= Oncolytic AAV =

Adeno-associated virus (AAV) has been researched as a viral vector in gene therapy for cancer treatment as an oncolytic virus. Currently there are not any FDA approved AAV cancer treatments, as the first FDA approved AAV treatment was approved December 2017. However, there are many Oncolytic AAV applications that are in development and have been researched.
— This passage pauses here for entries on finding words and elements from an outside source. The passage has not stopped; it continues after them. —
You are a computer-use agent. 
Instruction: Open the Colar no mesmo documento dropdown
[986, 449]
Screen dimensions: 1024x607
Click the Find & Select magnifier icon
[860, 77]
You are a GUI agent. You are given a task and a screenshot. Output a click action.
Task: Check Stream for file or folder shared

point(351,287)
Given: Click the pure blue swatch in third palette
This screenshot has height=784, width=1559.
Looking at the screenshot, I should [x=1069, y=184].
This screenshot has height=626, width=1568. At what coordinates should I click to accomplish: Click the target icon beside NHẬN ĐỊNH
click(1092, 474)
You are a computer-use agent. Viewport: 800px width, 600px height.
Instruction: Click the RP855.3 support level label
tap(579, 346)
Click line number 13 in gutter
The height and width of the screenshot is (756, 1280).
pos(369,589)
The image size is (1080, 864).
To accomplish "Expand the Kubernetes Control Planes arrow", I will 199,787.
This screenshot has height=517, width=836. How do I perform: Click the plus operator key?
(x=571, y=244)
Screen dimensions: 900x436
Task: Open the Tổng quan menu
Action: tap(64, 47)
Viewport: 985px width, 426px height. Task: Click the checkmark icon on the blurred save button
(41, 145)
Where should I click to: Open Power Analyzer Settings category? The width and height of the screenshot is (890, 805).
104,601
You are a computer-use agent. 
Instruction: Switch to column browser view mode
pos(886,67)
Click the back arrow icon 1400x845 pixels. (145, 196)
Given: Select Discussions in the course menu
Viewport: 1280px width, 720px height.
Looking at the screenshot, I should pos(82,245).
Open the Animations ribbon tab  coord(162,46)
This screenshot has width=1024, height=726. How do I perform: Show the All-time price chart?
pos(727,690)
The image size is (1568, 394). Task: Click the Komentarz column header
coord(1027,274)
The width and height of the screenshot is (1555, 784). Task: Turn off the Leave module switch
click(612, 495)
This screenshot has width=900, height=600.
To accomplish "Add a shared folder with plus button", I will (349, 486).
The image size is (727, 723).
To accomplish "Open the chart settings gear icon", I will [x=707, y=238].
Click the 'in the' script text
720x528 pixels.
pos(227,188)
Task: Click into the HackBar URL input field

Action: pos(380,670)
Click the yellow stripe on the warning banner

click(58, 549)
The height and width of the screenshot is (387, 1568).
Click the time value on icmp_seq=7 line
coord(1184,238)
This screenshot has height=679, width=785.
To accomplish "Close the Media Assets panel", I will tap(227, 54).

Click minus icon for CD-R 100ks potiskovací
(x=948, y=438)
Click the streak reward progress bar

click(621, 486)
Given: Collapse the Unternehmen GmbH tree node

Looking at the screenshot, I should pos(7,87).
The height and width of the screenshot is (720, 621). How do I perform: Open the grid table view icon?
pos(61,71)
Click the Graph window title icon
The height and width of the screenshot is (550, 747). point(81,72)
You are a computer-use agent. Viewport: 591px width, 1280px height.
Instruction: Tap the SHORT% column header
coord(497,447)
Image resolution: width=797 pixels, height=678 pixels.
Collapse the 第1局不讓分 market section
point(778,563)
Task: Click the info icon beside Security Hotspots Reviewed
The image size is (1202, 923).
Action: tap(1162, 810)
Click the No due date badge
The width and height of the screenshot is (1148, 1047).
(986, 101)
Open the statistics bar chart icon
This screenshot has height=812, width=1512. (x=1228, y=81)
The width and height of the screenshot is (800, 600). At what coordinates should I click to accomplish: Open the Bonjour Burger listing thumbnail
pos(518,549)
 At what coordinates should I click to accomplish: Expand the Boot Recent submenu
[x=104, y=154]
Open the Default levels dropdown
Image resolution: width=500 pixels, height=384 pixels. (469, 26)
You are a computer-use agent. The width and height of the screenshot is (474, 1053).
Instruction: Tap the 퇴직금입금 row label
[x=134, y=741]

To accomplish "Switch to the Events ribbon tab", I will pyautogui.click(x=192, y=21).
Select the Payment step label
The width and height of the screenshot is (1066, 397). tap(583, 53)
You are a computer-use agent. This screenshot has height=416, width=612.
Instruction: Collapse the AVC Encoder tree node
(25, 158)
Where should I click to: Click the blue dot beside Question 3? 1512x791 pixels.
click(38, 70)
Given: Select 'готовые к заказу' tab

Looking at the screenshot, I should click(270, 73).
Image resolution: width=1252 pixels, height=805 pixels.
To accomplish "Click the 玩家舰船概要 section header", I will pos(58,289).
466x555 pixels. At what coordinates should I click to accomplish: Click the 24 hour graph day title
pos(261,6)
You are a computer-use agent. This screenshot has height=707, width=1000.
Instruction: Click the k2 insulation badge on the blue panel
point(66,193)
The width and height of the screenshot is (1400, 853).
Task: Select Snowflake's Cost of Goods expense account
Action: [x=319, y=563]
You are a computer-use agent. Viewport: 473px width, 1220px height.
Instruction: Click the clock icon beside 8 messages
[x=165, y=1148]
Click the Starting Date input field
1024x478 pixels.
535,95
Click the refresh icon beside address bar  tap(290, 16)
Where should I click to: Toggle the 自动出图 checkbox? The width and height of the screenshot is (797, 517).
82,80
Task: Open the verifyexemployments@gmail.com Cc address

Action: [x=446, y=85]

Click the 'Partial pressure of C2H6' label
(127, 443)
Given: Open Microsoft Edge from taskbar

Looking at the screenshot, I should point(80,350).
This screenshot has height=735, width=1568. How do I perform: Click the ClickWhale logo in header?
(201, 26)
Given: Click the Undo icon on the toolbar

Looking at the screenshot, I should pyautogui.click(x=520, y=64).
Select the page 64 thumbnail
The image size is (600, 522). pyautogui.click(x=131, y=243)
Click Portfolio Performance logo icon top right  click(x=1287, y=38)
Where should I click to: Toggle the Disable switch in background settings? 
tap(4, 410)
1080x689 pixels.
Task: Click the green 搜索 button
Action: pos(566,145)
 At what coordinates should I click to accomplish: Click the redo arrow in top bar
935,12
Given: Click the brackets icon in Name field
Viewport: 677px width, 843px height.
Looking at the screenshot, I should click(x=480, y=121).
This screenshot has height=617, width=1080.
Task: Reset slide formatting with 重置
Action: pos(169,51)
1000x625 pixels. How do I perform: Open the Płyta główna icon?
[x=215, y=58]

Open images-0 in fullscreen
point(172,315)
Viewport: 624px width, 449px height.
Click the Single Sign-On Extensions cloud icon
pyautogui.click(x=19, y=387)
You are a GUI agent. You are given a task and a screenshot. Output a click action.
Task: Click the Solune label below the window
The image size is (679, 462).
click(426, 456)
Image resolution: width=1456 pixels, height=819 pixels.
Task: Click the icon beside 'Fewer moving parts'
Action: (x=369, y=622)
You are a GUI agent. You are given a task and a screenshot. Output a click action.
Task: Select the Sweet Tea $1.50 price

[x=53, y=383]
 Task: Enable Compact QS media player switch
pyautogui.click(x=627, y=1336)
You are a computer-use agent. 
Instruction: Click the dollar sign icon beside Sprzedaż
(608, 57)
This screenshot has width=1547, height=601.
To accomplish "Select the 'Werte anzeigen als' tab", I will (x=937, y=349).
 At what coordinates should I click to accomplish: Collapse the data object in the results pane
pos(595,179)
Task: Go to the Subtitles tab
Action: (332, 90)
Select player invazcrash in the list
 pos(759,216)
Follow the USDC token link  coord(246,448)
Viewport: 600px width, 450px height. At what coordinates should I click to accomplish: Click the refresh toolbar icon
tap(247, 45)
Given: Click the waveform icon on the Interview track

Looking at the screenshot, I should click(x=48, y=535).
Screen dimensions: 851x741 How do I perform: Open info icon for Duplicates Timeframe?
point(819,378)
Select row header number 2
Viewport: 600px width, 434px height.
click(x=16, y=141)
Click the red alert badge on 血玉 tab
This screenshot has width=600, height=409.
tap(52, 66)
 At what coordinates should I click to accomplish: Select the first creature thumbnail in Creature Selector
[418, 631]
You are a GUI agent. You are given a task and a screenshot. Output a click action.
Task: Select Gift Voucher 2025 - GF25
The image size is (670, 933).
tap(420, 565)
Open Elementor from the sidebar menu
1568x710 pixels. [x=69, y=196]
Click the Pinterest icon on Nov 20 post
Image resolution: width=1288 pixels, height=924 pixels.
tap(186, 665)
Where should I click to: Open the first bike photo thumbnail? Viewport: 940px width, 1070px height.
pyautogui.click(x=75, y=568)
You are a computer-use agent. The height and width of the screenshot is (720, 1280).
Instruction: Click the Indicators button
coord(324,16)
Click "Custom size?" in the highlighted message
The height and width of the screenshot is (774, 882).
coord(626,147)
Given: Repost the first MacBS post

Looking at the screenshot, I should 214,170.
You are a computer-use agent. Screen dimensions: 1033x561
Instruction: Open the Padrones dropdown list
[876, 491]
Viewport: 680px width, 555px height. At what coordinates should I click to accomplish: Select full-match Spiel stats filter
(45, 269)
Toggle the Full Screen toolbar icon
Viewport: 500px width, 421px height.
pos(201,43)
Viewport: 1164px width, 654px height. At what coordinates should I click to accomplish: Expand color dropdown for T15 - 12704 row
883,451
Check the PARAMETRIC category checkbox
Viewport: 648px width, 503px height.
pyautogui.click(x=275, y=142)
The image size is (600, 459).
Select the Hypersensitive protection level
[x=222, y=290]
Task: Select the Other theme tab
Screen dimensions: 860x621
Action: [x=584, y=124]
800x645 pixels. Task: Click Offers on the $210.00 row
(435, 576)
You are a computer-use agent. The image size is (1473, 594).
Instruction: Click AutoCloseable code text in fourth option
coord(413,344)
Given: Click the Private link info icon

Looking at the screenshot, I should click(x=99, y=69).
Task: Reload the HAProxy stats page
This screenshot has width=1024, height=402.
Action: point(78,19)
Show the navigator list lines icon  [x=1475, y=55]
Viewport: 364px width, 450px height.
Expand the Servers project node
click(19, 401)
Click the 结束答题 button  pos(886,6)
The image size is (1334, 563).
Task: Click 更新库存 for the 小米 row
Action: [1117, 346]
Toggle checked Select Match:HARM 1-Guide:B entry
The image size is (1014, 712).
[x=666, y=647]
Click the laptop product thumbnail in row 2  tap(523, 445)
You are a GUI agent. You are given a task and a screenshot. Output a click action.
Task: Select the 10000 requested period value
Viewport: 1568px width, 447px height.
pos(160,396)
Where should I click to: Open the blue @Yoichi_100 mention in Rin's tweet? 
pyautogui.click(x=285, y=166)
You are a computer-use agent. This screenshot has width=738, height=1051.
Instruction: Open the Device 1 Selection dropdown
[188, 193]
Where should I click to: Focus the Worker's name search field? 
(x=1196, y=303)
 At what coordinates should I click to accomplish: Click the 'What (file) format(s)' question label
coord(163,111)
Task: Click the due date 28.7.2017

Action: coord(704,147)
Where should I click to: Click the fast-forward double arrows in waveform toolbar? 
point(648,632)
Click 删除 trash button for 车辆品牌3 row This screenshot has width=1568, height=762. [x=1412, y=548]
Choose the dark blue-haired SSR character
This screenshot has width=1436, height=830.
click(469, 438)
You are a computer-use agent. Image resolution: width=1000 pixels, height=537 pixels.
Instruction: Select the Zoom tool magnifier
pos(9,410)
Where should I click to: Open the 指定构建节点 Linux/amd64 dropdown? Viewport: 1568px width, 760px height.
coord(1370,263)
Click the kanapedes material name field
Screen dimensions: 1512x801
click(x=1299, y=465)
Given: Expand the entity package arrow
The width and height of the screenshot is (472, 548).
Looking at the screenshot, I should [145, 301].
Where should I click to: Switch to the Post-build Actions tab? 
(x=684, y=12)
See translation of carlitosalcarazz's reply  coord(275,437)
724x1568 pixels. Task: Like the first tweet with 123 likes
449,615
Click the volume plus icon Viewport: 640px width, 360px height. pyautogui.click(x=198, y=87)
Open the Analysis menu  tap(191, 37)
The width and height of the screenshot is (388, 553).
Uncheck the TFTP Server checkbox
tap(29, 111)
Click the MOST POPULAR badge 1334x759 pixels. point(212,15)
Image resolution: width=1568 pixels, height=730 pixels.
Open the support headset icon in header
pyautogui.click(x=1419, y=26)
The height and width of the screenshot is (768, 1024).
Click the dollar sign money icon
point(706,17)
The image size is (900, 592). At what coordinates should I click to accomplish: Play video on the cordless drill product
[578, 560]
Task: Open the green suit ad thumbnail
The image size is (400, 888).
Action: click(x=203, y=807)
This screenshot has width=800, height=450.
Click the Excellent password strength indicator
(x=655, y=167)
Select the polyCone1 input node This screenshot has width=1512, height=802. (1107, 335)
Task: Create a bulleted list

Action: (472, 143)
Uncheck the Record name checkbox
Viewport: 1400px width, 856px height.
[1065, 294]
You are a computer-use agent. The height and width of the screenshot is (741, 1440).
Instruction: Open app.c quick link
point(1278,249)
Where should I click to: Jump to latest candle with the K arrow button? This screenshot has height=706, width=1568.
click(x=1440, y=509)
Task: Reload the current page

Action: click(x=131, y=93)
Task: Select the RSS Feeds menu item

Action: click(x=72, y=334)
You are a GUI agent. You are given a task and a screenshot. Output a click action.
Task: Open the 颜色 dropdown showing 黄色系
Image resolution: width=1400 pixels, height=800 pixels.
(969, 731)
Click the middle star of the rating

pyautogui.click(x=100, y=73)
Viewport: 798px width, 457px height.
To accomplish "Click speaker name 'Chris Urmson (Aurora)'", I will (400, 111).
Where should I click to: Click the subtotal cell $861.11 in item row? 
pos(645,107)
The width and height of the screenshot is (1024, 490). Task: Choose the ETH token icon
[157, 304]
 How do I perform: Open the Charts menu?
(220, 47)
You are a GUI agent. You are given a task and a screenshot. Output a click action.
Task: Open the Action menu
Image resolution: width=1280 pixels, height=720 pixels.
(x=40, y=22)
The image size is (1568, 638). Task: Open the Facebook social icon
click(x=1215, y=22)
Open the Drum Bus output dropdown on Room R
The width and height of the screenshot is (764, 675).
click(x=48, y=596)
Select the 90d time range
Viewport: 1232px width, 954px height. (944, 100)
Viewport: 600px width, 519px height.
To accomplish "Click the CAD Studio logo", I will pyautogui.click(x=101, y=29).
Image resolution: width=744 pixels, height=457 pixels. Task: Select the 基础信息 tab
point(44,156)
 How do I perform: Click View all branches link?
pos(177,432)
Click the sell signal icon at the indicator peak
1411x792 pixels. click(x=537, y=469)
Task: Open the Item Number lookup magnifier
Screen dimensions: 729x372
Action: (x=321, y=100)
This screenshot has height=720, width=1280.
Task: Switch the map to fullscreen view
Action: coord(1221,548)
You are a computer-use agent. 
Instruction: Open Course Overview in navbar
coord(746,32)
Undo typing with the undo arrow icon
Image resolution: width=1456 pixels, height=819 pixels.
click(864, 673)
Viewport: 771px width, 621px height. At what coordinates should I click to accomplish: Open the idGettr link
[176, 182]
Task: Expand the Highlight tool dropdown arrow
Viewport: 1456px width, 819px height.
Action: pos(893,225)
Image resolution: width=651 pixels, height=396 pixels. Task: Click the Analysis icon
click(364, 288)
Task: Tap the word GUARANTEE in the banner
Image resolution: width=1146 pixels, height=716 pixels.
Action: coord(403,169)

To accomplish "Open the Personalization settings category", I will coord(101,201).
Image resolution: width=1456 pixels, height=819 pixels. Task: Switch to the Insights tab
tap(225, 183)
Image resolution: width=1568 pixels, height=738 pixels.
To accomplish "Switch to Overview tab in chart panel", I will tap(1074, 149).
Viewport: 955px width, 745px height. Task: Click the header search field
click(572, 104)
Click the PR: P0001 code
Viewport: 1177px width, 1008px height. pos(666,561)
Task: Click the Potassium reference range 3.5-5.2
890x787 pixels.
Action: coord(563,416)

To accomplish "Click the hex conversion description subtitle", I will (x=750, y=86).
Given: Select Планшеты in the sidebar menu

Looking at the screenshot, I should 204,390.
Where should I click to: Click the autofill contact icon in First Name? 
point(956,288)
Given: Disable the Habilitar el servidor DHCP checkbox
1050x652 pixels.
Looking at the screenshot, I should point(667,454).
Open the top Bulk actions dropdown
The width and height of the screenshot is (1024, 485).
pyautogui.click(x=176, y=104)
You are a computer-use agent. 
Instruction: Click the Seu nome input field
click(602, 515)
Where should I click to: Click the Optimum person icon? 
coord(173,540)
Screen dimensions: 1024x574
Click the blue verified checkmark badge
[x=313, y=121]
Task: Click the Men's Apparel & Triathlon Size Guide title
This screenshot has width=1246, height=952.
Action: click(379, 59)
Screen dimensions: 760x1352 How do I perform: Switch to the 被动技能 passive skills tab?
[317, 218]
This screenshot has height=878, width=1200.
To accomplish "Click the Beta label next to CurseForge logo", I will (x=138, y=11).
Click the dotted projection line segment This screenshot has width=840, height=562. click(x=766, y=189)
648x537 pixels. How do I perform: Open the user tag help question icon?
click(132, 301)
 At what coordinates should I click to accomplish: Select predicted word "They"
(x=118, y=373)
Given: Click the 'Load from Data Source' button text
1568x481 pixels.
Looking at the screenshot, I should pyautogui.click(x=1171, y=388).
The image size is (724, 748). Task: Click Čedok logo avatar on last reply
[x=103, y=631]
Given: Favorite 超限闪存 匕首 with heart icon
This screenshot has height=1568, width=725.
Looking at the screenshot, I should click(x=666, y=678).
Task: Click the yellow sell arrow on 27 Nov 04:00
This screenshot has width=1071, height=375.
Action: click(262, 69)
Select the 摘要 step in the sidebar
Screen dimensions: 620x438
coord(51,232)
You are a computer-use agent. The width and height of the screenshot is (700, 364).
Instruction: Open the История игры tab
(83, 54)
== Adeno-Associated Virus Therapy ==
AAV is a small virus that was found as a contaminant in adenovirus studies. AAV is a non-pathogenic virus, so it is currently being investigated for many gene therapy applications including oncolytic cancer treatments due to its relatively safe nature. AAV also has little risk for insertional mutagenesis, a common problem when dealing with viral vectors, as its transgenes are normally expressed episomally. It was found that AAV genome inserts in less than ~10% of occasions AAV infects a cell and the expression is less than when episomally expressed. AAV can only package genomes between 2 – 5.2 kb in size when they are flanked with inverted terminal repeat sequences (ITRs), but optimally holds a genome of 4.1 to 4.9 kb in length. This limits the therapeutic application of AAV as a cancer treatment as the gene the virus carries must be able to fit in less than 4.9 kb .

=== Targeting ===
AAV, and its many different strains, known as serotypes, to each have their unique cell-type targeting preferences, also known as tropism. In order to target viral vector gene therapies to disease sites, researchers often exploit the simplicity of the AAV virus capsid to mutate new targeting behaviors into the virus. In example, AAV has been mutated to target primary glial blastoma cells by combining regions of many AAV serotypes.

On top of combining the serotypes, mutating foreign sequences into the capsid known to have certain behaviors has been used to target cancer sites. For example, Matrix metalloproteinases (MMPs) are known to be up-regulated in cancer sites. By inserting an infection blocking tetra-aspartic acid residue into the capsid flanked by MMP cleavable sequences, a lab has developed a protease activatable virus (PAV) using AAV. In the presence of high concentrations of MMPs, the cleavable sequences are removed and the virus is “un-locked”, allowing infection in the neighboring diseased cells. PAV is still being optimized. A study to change out the tetra-aspartic acid blocking residues revealed that the negative charge of the residues is likely what is needed to block transduction. PAV is currently in investigation for targeting of ovarian and pancreatic cancer with the plan of delivering cytotoxic transgenes.

== Examples of Oncolytic AAV in Development ==
AAV-2-TRAIL: The tumor necrosis factor-related apoptosis-inducing ligand (TRAIL) has been studied when delivered by AAV serotype 2 capsids on human cancer cell lines. It was found that the different cell lines had different sensitivities to the AAV-2-TRAIL delivery and enhanced by pre-treatment of the cells with chemotherapy drug cisplatin. When mice with tumor xenograft models were injected with AAV-2-TRAIL intratumorally with and without cisplatin, tumor sizes were found to decrease equally significantly with cisplatin and AAV-2-TRAIL. The tumor weight decreased even more significantly when cisplatin and AAV-2-TRAIL where combined.

AAV-2-HSV-TK: Herpes simplex virus type 1 thymidine kinase (HSV-TK) is a common anti-cancer therapy that converts the ganciclovir (GCV) into the toxic GCV-triphosphate within cells expressing the enzyme. This induces the cell and bystander toxicity to the neighboring cells. When cultured with MCF-7 cancer cells, AAV2 delivery of HSV-TK significantly decreased viability of the cells only when in the presence of GCV.

AAV-2-sc39TK: sc39TK is a five-codon substitution from HSV-TK where silent mutations have been introduced into the GCV-resistant spliced acceptor and donor sequences. The result is a hyperactive version of HSV-TK. When combined with GCV, these mutants also result in high levels of cancer cell death in-vitro. Furthermore, when injected into mouse xenograft models, tumor size has been shown to significantly decrease over a period of 30 days. It has also been investigated in combination with AAV-2-mTOR which targets the mammalian target of rapamycin (mTOR), an investigated anti-cancer target.

== Oncolytic AAV Clinical Trials ==
AAV-DC-CTL: A clinical trial is currently in Phase I investigation of Oncolytic AAV treatments for stage IV gastric cancer in China. In these trials AAV has been used to deliver Carcinoembryonic antigen (CEA). CEA is normally produced in the gastric tissue of infants and would be used in these studies to target cancer cells for CEA specific cytotoxic-T-cell lysis. In this regard, the virus would be used to make cancer cells be recognized by the immune system for destruction. As a result, AAV will target cancer cells and the CEA specific cytotoxic-T-cells will target the cells that AAV infects.